Slaxx takes place almost entirely inside Canadian Cotton Clothiers, a store that inspires in many of its employees and customers an almost cult-like adherence to corporate mantras like “make a better tomorrow today.” Libby (Romane Denis) is the newest recruit at CCC and feels awed and overwhelmed by her opportunity to help restock the store for the new season. (To me, they all look a lot like the clothes they are packing up from last season).

The owner of the company, a man that Libby sees as a personal hero, comes to the store to whip the troops into a shouting frenzy over their brand new product, the Super Shapers. This pair of jeans uses your body heat to reform the fabric to fit everyone’s body “even if you’re 5 pounds underweight or 5 pounds overweight.” Of course, Slaxx literalizes the killer jeans idea by having the jeans be a possesed pair of pants that goes on a gory rampage. As the store is on lockdown until the next morning when the new clothes debut, there is plenty of opportunity for skillful tension building and creative kills.

Kills carried out by a pair of jeans. 

This kind of absurd juxtaposition often works better in a storyboarding session than it does on screen. Even at a thankfully restrained 77 minutes the editing feels like it’s stretching the material thin. This under-serves what’s actually going on here, because most of what’s on-screen, despite being ridiculous, actually works.

The store is well designed, with brightly colored clothes hung in monochromatic sections (“ecosystems” in CCC speak) giving the showroom a fluorescent artificial sheen which highlights the dark shadows of the cavernous stockroom. The employee break room is a depressing afterthought, the manager’s office a fitting lair for a career-obsessed opportunist who is not going to let a dead body or two get in the way of his promotion to regional management. The actors are game and engaged but fittingly disposable. 

The real star of the show, as it should be, is the pants. The Super Shapers are given life mostly through puppetry, with the green-suited puppeteers digitally erased. For the most part, it really works. The image of a pair of trousers lapping up a pool of blood like a lioness from a freshly culled gazelle is the kind of bonkers creativity we go to the movies for. 

Is it laugh-out-loud funny? Sometimes. Is it especially scary? No. But it’s slickly made, and stylish and the limited budget is disguised admirably. Horror movies often throw a couple of half-baked ideas on the screen, some social criticism to make the whole endeavor seem a little arty and legitimate while not ever committing. Diet Twilight Zone. But director Elze Kephart and her writing partner Patricia Gomez stick to their themes throughout. While a pair of empty pants dancing to Bollywood songs may not be many fans’ ideas of good horror, or even good taste, the politics of fast fashion are fully considered here, if not always perfectly realized. 

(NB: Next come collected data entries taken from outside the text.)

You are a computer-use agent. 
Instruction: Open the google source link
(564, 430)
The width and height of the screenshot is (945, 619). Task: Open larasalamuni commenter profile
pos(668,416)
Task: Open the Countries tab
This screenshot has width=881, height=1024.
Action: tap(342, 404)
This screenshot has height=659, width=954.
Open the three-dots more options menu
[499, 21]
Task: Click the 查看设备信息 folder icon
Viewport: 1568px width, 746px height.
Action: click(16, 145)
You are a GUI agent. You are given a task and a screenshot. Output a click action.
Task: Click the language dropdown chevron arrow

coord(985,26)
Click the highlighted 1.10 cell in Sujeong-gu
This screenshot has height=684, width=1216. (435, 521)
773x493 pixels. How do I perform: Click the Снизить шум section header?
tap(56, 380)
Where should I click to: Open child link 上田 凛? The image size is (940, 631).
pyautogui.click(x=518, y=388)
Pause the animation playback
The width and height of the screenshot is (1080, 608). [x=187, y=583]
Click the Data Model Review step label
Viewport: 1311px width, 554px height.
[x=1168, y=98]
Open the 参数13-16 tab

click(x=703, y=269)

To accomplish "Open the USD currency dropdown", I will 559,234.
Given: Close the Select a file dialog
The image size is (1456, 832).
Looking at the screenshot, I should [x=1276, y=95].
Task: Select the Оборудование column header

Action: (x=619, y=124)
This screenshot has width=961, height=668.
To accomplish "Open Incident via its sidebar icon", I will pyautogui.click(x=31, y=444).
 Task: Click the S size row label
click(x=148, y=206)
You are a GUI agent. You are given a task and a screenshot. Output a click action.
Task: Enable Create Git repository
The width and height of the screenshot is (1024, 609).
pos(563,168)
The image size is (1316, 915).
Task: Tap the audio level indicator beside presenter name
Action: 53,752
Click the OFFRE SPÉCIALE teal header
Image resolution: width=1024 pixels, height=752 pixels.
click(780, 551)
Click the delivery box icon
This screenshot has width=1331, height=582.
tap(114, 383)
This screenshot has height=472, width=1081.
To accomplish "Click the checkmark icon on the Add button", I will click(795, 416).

Few of us ever do the math to figure out that pants that cost $7 to manufacture overseas but are sold to us for $75 is an equation that only works out for the company’s stockholders. Those of us that do, well, we mostly just go ahead and buy the pants. What else can we do? I have a friend who likes to say, as her own sort of corporate mantra, “There’s no ethical consumption in late-stage capitalism.” It’s a two-pronged statement. Does it mean that there’s no way to buy anything without hurting someone, so just buy whatever you want? Or is the message that the system is broken to the point that we are all culpable until we fix it? The makers of Slaxx have turned that second prong into a pike and impaled us all. There are imperfections along the way but, the ending fits so well, I just had to buy it.